The state commissioner of insurance will help the Colorado Option achieve its cost savings by setting prices for what the nonprofit will pay for medical services. The bill requires the commissioner to create what is known as a fee schedule — basically a price list. The schedule would cover prices paid to doctors, hospitals and pharmacies.

The bill instructs the commissioner to take into account the “circumstances” of rural and critical-access hospitals, which are often financially constrained, when setting prices paid to them. It also allows the commissioner to exempt health care providers from the fee schedule if the prices on it are so low that it would cause the providers to turn away patients covered by other lower-paying programs like Medicare or Medicaid.

Private insurance companies — like Cigna or Kaiser Permanente — would be able to see the fee schedule and to use it in their own negotiations with hospitals and other medical providers.

How backers will get doctors to comply

Already some physicians turn down Medicaid patients because of the lower reimbursement rates the program pays. Sponsors say the public option will only work if doctors and health care systems agree to accept the plan.

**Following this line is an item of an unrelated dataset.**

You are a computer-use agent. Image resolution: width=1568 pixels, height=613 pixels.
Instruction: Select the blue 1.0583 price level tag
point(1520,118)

So the bill states that each health care provider in the state “shall accept consumers who are enrolled in any Colorado Option plan” and “shall accept the fee specified in the fee schedule established by the commissioner.” There is no other insurance plan in the state that all medical providers are required to accept, other than in an emergency. 

To force doctors and other medical providers to take on public option patients, the bill contains numerous amendments to licensing statutes that would make refusal to accept the Colorado Option a violation of professional conduct and grounds for disciplinary action. The list of providers includes doctors, chiropractors, midwives, massage therapists, mental health professionals, nurses, optometrists, physical and occupational therapists and podiatrists.

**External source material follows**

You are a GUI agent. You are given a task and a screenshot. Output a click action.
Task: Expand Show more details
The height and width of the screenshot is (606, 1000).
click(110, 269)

Lincoln Community Hospital is photographed in Hugo on Wednesday, Feb. 24 2021. (Andy Colwell, Special to The Colorado Sun)

That means providers could be sanctioned or have their licenses taken away. Hospitals, too, could have their licenses suspended or revoked if they do not comply.

Donovan says the punitive proposal is similar to what was in the 2020 legislation. Last year’s version, however, only called for fines against hospitals that did not participate and did not create requirements for other licensed health care providers. “We asked for (an alternative),” she said, but groups didn’t provide one.

This all relies on federal approval

The public option bill relies on federal approval — and federal dollars — to work. 

The measure calls for the state to ask the Biden administration for what’s known as a 1332 waiver to launch the initiative. The implementation of the Colorado Option is contingent upon approval of the waiver because money from the waiver is needed to help seed the nonprofit. After that, the nonprofit would be funded through a combination of federal dollars and the premiums that people pay for insurance through the Colorado Option.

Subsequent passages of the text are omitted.